• Try it: The data below should be repeated exactly and in full.

• Supplied information:
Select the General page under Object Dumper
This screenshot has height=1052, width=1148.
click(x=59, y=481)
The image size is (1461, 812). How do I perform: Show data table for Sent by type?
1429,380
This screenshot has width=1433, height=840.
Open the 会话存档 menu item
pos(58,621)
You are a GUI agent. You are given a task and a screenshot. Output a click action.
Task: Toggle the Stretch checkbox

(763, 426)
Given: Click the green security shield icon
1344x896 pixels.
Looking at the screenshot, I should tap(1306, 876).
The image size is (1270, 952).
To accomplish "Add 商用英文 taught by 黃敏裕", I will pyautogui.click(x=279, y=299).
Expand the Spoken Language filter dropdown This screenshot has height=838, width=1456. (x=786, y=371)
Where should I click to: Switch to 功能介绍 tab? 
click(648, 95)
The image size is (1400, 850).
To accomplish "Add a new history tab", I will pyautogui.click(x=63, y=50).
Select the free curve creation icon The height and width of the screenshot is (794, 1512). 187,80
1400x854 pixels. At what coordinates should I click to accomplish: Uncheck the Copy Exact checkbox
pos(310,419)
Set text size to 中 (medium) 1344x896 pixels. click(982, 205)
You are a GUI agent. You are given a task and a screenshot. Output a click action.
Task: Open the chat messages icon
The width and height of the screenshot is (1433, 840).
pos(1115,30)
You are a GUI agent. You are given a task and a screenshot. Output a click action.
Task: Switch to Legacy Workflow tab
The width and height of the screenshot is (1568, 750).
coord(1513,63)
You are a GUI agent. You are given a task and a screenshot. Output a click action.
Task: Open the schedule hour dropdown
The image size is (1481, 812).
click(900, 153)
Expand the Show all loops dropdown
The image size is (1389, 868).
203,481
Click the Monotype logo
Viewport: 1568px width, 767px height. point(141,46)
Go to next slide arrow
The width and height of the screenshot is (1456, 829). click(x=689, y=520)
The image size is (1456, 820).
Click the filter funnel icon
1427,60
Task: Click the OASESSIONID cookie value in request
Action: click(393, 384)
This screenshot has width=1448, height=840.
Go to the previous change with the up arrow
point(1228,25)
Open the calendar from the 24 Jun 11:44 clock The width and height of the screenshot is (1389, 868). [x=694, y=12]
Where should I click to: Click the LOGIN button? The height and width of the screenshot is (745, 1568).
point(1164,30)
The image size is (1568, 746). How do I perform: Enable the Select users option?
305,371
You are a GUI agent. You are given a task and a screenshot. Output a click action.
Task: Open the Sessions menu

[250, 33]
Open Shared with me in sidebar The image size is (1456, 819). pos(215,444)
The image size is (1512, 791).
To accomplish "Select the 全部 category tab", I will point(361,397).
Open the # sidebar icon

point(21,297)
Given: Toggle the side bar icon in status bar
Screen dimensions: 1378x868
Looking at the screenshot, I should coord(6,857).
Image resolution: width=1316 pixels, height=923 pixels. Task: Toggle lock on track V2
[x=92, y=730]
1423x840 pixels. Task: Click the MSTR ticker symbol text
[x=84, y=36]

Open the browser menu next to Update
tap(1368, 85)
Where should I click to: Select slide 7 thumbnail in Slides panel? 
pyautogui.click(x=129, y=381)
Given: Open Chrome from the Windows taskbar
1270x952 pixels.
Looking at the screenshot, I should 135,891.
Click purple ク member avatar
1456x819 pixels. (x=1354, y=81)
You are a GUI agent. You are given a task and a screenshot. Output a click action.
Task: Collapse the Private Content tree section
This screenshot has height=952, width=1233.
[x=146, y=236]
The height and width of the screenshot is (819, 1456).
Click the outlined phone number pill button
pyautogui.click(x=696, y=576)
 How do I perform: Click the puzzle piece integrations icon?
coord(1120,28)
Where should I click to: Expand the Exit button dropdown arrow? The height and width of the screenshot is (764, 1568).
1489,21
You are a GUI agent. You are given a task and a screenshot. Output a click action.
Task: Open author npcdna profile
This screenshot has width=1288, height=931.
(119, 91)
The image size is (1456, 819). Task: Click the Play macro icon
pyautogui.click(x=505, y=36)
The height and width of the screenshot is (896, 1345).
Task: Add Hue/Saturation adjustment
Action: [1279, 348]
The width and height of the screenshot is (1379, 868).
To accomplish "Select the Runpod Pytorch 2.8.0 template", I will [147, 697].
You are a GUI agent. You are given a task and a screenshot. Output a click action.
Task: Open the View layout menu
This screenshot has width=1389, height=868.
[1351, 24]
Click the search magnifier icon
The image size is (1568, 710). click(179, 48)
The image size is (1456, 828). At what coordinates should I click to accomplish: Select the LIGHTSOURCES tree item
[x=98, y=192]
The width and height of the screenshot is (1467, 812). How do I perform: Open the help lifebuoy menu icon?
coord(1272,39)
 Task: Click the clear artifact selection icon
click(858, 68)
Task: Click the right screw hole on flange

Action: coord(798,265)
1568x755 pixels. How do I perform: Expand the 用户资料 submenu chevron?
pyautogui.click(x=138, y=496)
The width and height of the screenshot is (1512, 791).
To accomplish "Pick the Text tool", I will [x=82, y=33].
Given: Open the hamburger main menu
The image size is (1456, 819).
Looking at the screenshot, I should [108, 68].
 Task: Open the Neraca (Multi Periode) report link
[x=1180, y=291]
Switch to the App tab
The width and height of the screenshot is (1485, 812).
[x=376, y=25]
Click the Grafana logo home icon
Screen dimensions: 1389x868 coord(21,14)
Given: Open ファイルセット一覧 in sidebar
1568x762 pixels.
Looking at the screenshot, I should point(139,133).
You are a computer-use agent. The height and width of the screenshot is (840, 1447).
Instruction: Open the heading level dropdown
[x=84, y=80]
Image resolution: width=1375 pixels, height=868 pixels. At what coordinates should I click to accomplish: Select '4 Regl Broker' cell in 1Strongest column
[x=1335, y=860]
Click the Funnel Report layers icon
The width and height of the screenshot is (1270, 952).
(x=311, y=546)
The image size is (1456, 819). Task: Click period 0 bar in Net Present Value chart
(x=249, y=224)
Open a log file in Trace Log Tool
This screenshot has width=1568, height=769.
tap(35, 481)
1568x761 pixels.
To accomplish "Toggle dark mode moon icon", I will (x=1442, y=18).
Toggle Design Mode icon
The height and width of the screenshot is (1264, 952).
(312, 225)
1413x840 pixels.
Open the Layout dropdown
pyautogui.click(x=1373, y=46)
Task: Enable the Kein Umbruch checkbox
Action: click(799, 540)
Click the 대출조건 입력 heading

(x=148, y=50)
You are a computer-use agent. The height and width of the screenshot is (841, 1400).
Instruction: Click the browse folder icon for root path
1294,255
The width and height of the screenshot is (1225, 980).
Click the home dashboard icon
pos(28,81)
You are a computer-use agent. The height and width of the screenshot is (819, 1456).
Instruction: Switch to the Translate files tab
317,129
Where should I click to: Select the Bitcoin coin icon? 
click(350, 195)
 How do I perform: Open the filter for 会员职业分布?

• Result for this task:
Select the General page under Object Dumper
This screenshot has height=1052, width=1148.
click(x=59, y=481)
The image size is (1461, 812). How do I perform: Show data table for Sent by type?
1429,380
This screenshot has width=1433, height=840.
Open the 会话存档 menu item
pos(58,621)
You are a GUI agent. You are given a task and a screenshot. Output a click action.
Task: Toggle the Stretch checkbox

(763, 426)
Given: Click the green security shield icon
1344x896 pixels.
Looking at the screenshot, I should tap(1306, 876).
The image size is (1270, 952).
To accomplish "Add 商用英文 taught by 黃敏裕", I will pyautogui.click(x=279, y=299).
Expand the Spoken Language filter dropdown This screenshot has height=838, width=1456. (x=786, y=371)
Where should I click to: Switch to 功能介绍 tab? 
click(648, 95)
The image size is (1400, 850).
To accomplish "Add a new history tab", I will pyautogui.click(x=63, y=50).
Select the free curve creation icon The height and width of the screenshot is (794, 1512). 187,80
1400x854 pixels. At what coordinates should I click to accomplish: Uncheck the Copy Exact checkbox
pos(310,419)
Set text size to 中 (medium) 1344x896 pixels. click(982, 205)
You are a GUI agent. You are given a task and a screenshot. Output a click action.
Task: Open the chat messages icon
The width and height of the screenshot is (1433, 840).
pos(1115,30)
You are a GUI agent. You are given a task and a screenshot. Output a click action.
Task: Switch to Legacy Workflow tab
The width and height of the screenshot is (1568, 750).
coord(1513,63)
You are a GUI agent. You are given a task and a screenshot. Output a click action.
Task: Open the schedule hour dropdown
The image size is (1481, 812).
click(900, 153)
Expand the Show all loops dropdown
The image size is (1389, 868).
203,481
Click the Monotype logo
Viewport: 1568px width, 767px height. point(141,46)
Go to next slide arrow
The width and height of the screenshot is (1456, 829). click(x=689, y=520)
The image size is (1456, 820).
Click the filter funnel icon
1427,60
Task: Click the OASESSIONID cookie value in request
Action: click(393, 384)
This screenshot has width=1448, height=840.
Go to the previous change with the up arrow
point(1228,25)
Open the calendar from the 24 Jun 11:44 clock The width and height of the screenshot is (1389, 868). [x=694, y=12]
Where should I click to: Click the LOGIN button? The height and width of the screenshot is (745, 1568).
point(1164,30)
The image size is (1568, 746). How do I perform: Enable the Select users option?
305,371
You are a GUI agent. You are given a task and a screenshot. Output a click action.
Task: Open the Sessions menu

[250, 33]
Open Shared with me in sidebar The image size is (1456, 819). pos(215,444)
The image size is (1512, 791).
To accomplish "Select the 全部 category tab", I will point(361,397).
Open the # sidebar icon

point(21,297)
Given: Toggle the side bar icon in status bar
Screen dimensions: 1378x868
Looking at the screenshot, I should coord(6,857).
Image resolution: width=1316 pixels, height=923 pixels. Task: Toggle lock on track V2
[x=92, y=730]
1423x840 pixels. Task: Click the MSTR ticker symbol text
[x=84, y=36]

Open the browser menu next to Update
tap(1368, 85)
Where should I click to: Select slide 7 thumbnail in Slides panel? 
pyautogui.click(x=129, y=381)
Given: Open Chrome from the Windows taskbar
1270x952 pixels.
Looking at the screenshot, I should 135,891.
Click purple ク member avatar
1456x819 pixels. (x=1354, y=81)
You are a GUI agent. You are given a task and a screenshot. Output a click action.
Task: Collapse the Private Content tree section
This screenshot has height=952, width=1233.
[x=146, y=236]
The height and width of the screenshot is (819, 1456).
Click the outlined phone number pill button
pyautogui.click(x=696, y=576)
 How do I perform: Click the puzzle piece integrations icon?
coord(1120,28)
Where should I click to: Expand the Exit button dropdown arrow? The height and width of the screenshot is (764, 1568).
1489,21
You are a GUI agent. You are given a task and a screenshot. Output a click action.
Task: Open author npcdna profile
This screenshot has width=1288, height=931.
(119, 91)
The image size is (1456, 819). Task: Click the Play macro icon
pyautogui.click(x=505, y=36)
The height and width of the screenshot is (896, 1345).
Task: Add Hue/Saturation adjustment
Action: [1279, 348]
The width and height of the screenshot is (1379, 868).
To accomplish "Select the Runpod Pytorch 2.8.0 template", I will [147, 697].
You are a GUI agent. You are given a task and a screenshot. Output a click action.
Task: Open the View layout menu
This screenshot has width=1389, height=868.
[1351, 24]
Click the search magnifier icon
The image size is (1568, 710). click(179, 48)
The image size is (1456, 828). At what coordinates should I click to accomplish: Select the LIGHTSOURCES tree item
[x=98, y=192]
The width and height of the screenshot is (1467, 812). How do I perform: Open the help lifebuoy menu icon?
coord(1272,39)
 Task: Click the clear artifact selection icon
click(858, 68)
Task: Click the right screw hole on flange

Action: coord(798,265)
1568x755 pixels. How do I perform: Expand the 用户资料 submenu chevron?
pyautogui.click(x=138, y=496)
The width and height of the screenshot is (1512, 791).
To accomplish "Pick the Text tool", I will [x=82, y=33].
Given: Open the hamburger main menu
The image size is (1456, 819).
Looking at the screenshot, I should [108, 68].
 Task: Open the Neraca (Multi Periode) report link
[x=1180, y=291]
Switch to the App tab
The width and height of the screenshot is (1485, 812).
[x=376, y=25]
Click the Grafana logo home icon
Screen dimensions: 1389x868 coord(21,14)
Given: Open ファイルセット一覧 in sidebar
1568x762 pixels.
Looking at the screenshot, I should point(139,133).
You are a computer-use agent. The height and width of the screenshot is (840, 1447).
Instruction: Open the heading level dropdown
[x=84, y=80]
Image resolution: width=1375 pixels, height=868 pixels. At what coordinates should I click to accomplish: Select '4 Regl Broker' cell in 1Strongest column
[x=1335, y=860]
Click the Funnel Report layers icon
The width and height of the screenshot is (1270, 952).
(x=311, y=546)
The image size is (1456, 819). Task: Click period 0 bar in Net Present Value chart
(x=249, y=224)
Open a log file in Trace Log Tool
This screenshot has width=1568, height=769.
tap(35, 481)
1568x761 pixels.
To accomplish "Toggle dark mode moon icon", I will (x=1442, y=18).
Toggle Design Mode icon
The height and width of the screenshot is (1264, 952).
(312, 225)
1413x840 pixels.
Open the Layout dropdown
pyautogui.click(x=1373, y=46)
Task: Enable the Kein Umbruch checkbox
Action: click(799, 540)
Click the 대출조건 입력 heading

(x=148, y=50)
You are a computer-use agent. The height and width of the screenshot is (841, 1400).
Instruction: Click the browse folder icon for root path
1294,255
The width and height of the screenshot is (1225, 980).
Click the home dashboard icon
pos(28,81)
You are a computer-use agent. The height and width of the screenshot is (819, 1456).
Instruction: Switch to the Translate files tab
317,129
Where should I click to: Select the Bitcoin coin icon? 
click(350, 195)
 How do I perform: Open the filter for 会员职业分布?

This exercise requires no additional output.